The French finance ministry said Monday it has brought a court case against Amazon for abuse of its dominant position on marketplace, the retail giant's third-party vendor platform. The ministry said there is "a significant imbalance" in business relations between Amazon and vendors selling products on its platform, saying it was seeking a fine against Amazon of around 10 million euros ($11.8 million).
The case follows a two-year investigation into third-party vendor platforms, including Amazon's, the ministry said, and will be heard by the Paris commercial court. "We found that there is a significant imbalance in the clauses that Amazon forces on the companies that sell on its marketplace, a practice that goes against business law," Loic Tanguy, cabinet chief at the ministry's competition, consumer and anti-fraud unit, told AFP.
The unit found several clauses it believes to be illegal in agreements with third-party vendors on Amazon's French marketplace platform which is consulted by some 3.6 million people daily. According to Le Parisien daily, which first reported the case, Amazon has the power to modify contracts at a moment's notice, demand shorter delivery times or block deliveries while demanding additional corporate information from vendors.

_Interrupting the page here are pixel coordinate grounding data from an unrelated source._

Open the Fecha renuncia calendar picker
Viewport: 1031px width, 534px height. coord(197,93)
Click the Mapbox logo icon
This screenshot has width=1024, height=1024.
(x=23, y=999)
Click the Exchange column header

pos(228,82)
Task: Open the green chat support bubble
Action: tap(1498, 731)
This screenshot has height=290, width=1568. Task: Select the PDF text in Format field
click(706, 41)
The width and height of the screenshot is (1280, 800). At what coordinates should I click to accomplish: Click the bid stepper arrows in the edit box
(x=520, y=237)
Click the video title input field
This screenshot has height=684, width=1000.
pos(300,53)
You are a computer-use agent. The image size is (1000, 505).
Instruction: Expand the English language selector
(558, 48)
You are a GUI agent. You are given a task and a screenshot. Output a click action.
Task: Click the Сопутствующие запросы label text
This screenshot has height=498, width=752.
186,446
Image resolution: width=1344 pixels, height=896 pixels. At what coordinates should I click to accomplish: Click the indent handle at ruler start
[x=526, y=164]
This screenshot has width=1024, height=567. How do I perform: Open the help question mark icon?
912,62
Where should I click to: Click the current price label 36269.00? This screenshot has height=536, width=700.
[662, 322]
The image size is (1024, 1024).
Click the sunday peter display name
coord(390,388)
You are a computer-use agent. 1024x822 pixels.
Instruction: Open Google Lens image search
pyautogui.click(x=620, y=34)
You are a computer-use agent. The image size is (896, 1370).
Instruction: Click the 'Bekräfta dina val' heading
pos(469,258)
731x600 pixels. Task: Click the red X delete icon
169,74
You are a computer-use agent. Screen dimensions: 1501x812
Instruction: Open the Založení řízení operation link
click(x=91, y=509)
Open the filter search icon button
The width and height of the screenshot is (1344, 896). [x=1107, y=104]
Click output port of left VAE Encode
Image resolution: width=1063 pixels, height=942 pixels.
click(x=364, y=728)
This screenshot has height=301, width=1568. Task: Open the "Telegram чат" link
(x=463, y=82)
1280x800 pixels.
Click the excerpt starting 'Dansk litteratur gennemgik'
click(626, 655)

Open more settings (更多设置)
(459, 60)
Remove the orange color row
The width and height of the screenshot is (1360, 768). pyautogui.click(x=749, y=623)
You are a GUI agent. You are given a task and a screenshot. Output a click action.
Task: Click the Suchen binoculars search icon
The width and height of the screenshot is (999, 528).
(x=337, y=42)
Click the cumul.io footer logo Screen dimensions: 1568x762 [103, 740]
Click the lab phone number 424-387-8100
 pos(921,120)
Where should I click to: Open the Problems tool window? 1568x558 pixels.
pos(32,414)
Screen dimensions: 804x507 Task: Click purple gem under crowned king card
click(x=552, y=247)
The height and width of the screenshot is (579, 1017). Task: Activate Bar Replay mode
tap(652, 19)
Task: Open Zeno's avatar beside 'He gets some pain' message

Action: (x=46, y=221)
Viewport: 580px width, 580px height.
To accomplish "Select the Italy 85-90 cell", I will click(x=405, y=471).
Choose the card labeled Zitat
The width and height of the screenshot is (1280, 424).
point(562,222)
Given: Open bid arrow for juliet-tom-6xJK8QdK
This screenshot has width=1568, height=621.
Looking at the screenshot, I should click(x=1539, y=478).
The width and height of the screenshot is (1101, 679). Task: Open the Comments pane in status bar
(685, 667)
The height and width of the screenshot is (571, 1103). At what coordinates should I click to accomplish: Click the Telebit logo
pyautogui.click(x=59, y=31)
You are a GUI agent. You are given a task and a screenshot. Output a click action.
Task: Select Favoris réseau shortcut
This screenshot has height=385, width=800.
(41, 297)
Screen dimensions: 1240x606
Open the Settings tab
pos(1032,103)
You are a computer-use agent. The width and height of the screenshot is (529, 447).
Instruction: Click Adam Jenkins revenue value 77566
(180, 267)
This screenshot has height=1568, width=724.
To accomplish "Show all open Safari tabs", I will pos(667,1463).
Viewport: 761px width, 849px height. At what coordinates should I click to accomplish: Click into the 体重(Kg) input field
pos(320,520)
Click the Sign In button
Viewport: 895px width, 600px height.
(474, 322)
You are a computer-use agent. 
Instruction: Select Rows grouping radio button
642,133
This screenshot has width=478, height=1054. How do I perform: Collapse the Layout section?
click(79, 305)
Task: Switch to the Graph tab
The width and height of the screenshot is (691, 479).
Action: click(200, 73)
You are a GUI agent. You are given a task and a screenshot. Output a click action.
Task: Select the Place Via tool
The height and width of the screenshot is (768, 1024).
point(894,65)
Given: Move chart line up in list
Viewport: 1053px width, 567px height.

Other platforms, including Cdiscount and Rue du Commerce, had already agreed to bring their rules into line with the ministry's requirements, Tanguy said. But for Amazon "we believe that the practices were more unfair" than at other sites, prompting the legal action, he said.
Tanguy said it was the ministry's job to ensure that "relations between the various actors are balanced, so there can be no abuse of negotiation power on the part of some actors". Amazon has recently been investigated for possible tax evasion in Italy, a case it settled with the promise of a 100-million-euro payment last week. Luxembourg meanwhile is appealing against an EU order to recoup 250 million euros in back taxes from Amazon.